Copy every one of the rows below verbatim, character for character.

^^^^^^^^

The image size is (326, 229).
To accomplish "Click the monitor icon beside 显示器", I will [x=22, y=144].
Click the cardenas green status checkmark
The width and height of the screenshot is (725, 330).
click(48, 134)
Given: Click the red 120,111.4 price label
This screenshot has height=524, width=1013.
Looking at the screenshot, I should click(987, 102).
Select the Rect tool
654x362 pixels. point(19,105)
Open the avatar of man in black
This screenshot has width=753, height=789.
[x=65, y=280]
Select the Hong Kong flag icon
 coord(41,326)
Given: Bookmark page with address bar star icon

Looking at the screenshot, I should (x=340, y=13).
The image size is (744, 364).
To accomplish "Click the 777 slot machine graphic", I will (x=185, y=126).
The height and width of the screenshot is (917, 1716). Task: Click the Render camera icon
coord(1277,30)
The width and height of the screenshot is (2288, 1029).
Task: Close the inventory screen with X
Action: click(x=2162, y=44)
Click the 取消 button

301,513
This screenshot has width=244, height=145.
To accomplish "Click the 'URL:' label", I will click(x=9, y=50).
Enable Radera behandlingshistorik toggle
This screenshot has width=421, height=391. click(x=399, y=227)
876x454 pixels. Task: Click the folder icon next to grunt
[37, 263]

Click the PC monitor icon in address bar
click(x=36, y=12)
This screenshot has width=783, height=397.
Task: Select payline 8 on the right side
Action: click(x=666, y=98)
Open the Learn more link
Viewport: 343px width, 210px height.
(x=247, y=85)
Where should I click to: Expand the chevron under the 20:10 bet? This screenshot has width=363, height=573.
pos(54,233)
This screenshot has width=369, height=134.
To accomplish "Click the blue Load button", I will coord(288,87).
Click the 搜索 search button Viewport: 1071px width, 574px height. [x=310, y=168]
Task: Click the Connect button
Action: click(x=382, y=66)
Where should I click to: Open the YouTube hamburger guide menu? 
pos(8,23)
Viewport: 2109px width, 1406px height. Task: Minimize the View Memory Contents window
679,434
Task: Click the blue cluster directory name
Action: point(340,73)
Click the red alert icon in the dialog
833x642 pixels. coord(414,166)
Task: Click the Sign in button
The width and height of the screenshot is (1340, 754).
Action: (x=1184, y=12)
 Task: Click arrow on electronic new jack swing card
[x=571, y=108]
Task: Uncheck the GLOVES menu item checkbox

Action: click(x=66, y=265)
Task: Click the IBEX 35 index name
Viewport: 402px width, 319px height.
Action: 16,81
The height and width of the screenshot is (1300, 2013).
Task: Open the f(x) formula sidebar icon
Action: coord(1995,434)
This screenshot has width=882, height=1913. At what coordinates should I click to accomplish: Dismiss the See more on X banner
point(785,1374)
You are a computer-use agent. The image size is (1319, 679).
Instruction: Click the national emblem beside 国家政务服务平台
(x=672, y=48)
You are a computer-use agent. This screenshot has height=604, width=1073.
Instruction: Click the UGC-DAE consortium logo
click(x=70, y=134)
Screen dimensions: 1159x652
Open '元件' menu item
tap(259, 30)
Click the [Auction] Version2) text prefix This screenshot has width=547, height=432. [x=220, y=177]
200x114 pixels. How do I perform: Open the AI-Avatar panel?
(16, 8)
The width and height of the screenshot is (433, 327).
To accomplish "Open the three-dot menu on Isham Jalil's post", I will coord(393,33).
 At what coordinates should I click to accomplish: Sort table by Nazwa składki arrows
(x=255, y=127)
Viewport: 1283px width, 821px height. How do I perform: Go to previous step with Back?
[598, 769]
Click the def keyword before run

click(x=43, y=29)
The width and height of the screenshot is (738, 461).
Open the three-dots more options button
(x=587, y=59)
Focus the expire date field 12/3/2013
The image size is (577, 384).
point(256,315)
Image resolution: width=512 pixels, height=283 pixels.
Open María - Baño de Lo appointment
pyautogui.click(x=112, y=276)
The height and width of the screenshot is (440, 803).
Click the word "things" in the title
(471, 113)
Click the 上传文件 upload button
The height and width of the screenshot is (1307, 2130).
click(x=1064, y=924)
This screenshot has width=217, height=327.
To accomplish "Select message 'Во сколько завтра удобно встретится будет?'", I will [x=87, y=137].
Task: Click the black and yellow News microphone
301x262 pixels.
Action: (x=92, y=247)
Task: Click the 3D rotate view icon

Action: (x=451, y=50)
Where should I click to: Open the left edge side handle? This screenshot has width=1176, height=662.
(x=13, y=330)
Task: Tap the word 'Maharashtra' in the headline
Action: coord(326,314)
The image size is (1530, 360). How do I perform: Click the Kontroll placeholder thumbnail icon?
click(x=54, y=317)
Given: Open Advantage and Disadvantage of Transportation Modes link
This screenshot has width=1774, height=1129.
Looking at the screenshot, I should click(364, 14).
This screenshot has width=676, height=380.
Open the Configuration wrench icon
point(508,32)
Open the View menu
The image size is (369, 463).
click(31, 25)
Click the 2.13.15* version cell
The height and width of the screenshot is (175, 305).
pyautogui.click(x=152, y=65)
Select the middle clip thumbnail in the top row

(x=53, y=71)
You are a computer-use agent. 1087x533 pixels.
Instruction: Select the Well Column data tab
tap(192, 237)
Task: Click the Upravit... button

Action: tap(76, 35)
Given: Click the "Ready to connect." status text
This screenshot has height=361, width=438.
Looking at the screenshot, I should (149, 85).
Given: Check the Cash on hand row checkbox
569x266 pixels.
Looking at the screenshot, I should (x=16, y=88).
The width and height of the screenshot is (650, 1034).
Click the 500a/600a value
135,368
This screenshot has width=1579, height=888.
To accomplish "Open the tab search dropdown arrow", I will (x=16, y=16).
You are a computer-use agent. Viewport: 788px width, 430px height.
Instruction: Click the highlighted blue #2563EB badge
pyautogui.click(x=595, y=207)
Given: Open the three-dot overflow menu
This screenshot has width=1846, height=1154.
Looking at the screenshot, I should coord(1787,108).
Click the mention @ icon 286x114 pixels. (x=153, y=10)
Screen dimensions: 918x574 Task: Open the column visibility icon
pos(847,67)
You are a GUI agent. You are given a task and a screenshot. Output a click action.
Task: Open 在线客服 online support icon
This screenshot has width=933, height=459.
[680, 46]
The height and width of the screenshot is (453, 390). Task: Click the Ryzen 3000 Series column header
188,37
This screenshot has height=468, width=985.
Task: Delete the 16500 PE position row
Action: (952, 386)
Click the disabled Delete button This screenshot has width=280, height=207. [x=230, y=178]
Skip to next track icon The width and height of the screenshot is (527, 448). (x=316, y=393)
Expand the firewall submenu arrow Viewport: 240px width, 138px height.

^^^^^^^^

Written reply —
The image size is (326, 229).
To accomplish "Click the monitor icon beside 显示器", I will [x=22, y=144].
Click the cardenas green status checkmark
The width and height of the screenshot is (725, 330).
click(48, 134)
Given: Click the red 120,111.4 price label
This screenshot has height=524, width=1013.
Looking at the screenshot, I should click(987, 102).
Select the Rect tool
654x362 pixels. point(19,105)
Open the avatar of man in black
This screenshot has width=753, height=789.
[x=65, y=280]
Select the Hong Kong flag icon
 coord(41,326)
Given: Bookmark page with address bar star icon

Looking at the screenshot, I should (x=340, y=13).
The image size is (744, 364).
To accomplish "Click the 777 slot machine graphic", I will (x=185, y=126).
The height and width of the screenshot is (917, 1716). Task: Click the Render camera icon
coord(1277,30)
The width and height of the screenshot is (2288, 1029).
Task: Close the inventory screen with X
Action: click(x=2162, y=44)
Click the 取消 button

301,513
This screenshot has width=244, height=145.
To accomplish "Click the 'URL:' label", I will click(x=9, y=50).
Enable Radera behandlingshistorik toggle
This screenshot has width=421, height=391. click(x=399, y=227)
876x454 pixels. Task: Click the folder icon next to grunt
[37, 263]

Click the PC monitor icon in address bar
click(x=36, y=12)
This screenshot has width=783, height=397.
Task: Select payline 8 on the right side
Action: click(x=666, y=98)
Open the Learn more link
Viewport: 343px width, 210px height.
(x=247, y=85)
Where should I click to: Expand the chevron under the 20:10 bet? This screenshot has width=363, height=573.
pos(54,233)
This screenshot has width=369, height=134.
To accomplish "Click the blue Load button", I will coord(288,87).
Click the 搜索 search button Viewport: 1071px width, 574px height. [x=310, y=168]
Task: Click the Connect button
Action: click(x=382, y=66)
Where should I click to: Open the YouTube hamburger guide menu? 
pos(8,23)
Viewport: 2109px width, 1406px height. Task: Minimize the View Memory Contents window
679,434
Task: Click the blue cluster directory name
Action: point(340,73)
Click the red alert icon in the dialog
833x642 pixels. coord(414,166)
Task: Click the Sign in button
The width and height of the screenshot is (1340, 754).
Action: (x=1184, y=12)
 Task: Click arrow on electronic new jack swing card
[x=571, y=108]
Task: Uncheck the GLOVES menu item checkbox

Action: click(x=66, y=265)
Task: Click the IBEX 35 index name
Viewport: 402px width, 319px height.
Action: 16,81
The height and width of the screenshot is (1300, 2013).
Task: Open the f(x) formula sidebar icon
Action: coord(1995,434)
This screenshot has width=882, height=1913. At what coordinates should I click to accomplish: Dismiss the See more on X banner
point(785,1374)
You are a computer-use agent. The image size is (1319, 679).
Instruction: Click the national emblem beside 国家政务服务平台
(x=672, y=48)
You are a computer-use agent. This screenshot has height=604, width=1073.
Instruction: Click the UGC-DAE consortium logo
click(x=70, y=134)
Screen dimensions: 1159x652
Open '元件' menu item
tap(259, 30)
Click the [Auction] Version2) text prefix This screenshot has width=547, height=432. [x=220, y=177]
200x114 pixels. How do I perform: Open the AI-Avatar panel?
(16, 8)
The width and height of the screenshot is (433, 327).
To accomplish "Open the three-dot menu on Isham Jalil's post", I will coord(393,33).
 At what coordinates should I click to accomplish: Sort table by Nazwa składki arrows
(x=255, y=127)
Viewport: 1283px width, 821px height. How do I perform: Go to previous step with Back?
[598, 769]
Click the def keyword before run

click(x=43, y=29)
The width and height of the screenshot is (738, 461).
Open the three-dots more options button
(x=587, y=59)
Focus the expire date field 12/3/2013
The image size is (577, 384).
point(256,315)
Image resolution: width=512 pixels, height=283 pixels.
Open María - Baño de Lo appointment
pyautogui.click(x=112, y=276)
The height and width of the screenshot is (440, 803).
Click the word "things" in the title
(471, 113)
Click the 上传文件 upload button
The height and width of the screenshot is (1307, 2130).
click(x=1064, y=924)
This screenshot has width=217, height=327.
To accomplish "Select message 'Во сколько завтра удобно встретится будет?'", I will [x=87, y=137].
Task: Click the black and yellow News microphone
301x262 pixels.
Action: (x=92, y=247)
Task: Click the 3D rotate view icon

Action: (x=451, y=50)
Where should I click to: Open the left edge side handle? This screenshot has width=1176, height=662.
(x=13, y=330)
Task: Tap the word 'Maharashtra' in the headline
Action: coord(326,314)
The image size is (1530, 360). How do I perform: Click the Kontroll placeholder thumbnail icon?
click(x=54, y=317)
Given: Open Advantage and Disadvantage of Transportation Modes link
This screenshot has width=1774, height=1129.
Looking at the screenshot, I should click(364, 14).
This screenshot has width=676, height=380.
Open the Configuration wrench icon
point(508,32)
Open the View menu
The image size is (369, 463).
click(31, 25)
Click the 2.13.15* version cell
The height and width of the screenshot is (175, 305).
pyautogui.click(x=152, y=65)
Select the middle clip thumbnail in the top row

(x=53, y=71)
You are a computer-use agent. 1087x533 pixels.
Instruction: Select the Well Column data tab
tap(192, 237)
Task: Click the Upravit... button

Action: tap(76, 35)
Given: Click the "Ready to connect." status text
This screenshot has height=361, width=438.
Looking at the screenshot, I should (149, 85).
Given: Check the Cash on hand row checkbox
569x266 pixels.
Looking at the screenshot, I should (x=16, y=88).
The width and height of the screenshot is (650, 1034).
Click the 500a/600a value
135,368
This screenshot has width=1579, height=888.
To accomplish "Open the tab search dropdown arrow", I will (x=16, y=16).
You are a computer-use agent. Viewport: 788px width, 430px height.
Instruction: Click the highlighted blue #2563EB badge
pyautogui.click(x=595, y=207)
Given: Open the three-dot overflow menu
This screenshot has width=1846, height=1154.
Looking at the screenshot, I should coord(1787,108).
Click the mention @ icon 286x114 pixels. (x=153, y=10)
Screen dimensions: 918x574 Task: Open the column visibility icon
pos(847,67)
You are a GUI agent. You are given a task and a screenshot. Output a click action.
Task: Open 在线客服 online support icon
This screenshot has width=933, height=459.
[680, 46]
The height and width of the screenshot is (453, 390). Task: Click the Ryzen 3000 Series column header
188,37
This screenshot has height=468, width=985.
Task: Delete the 16500 PE position row
Action: (952, 386)
Click the disabled Delete button This screenshot has width=280, height=207. [x=230, y=178]
Skip to next track icon The width and height of the screenshot is (527, 448). (x=316, y=393)
Expand the firewall submenu arrow Viewport: 240px width, 138px height.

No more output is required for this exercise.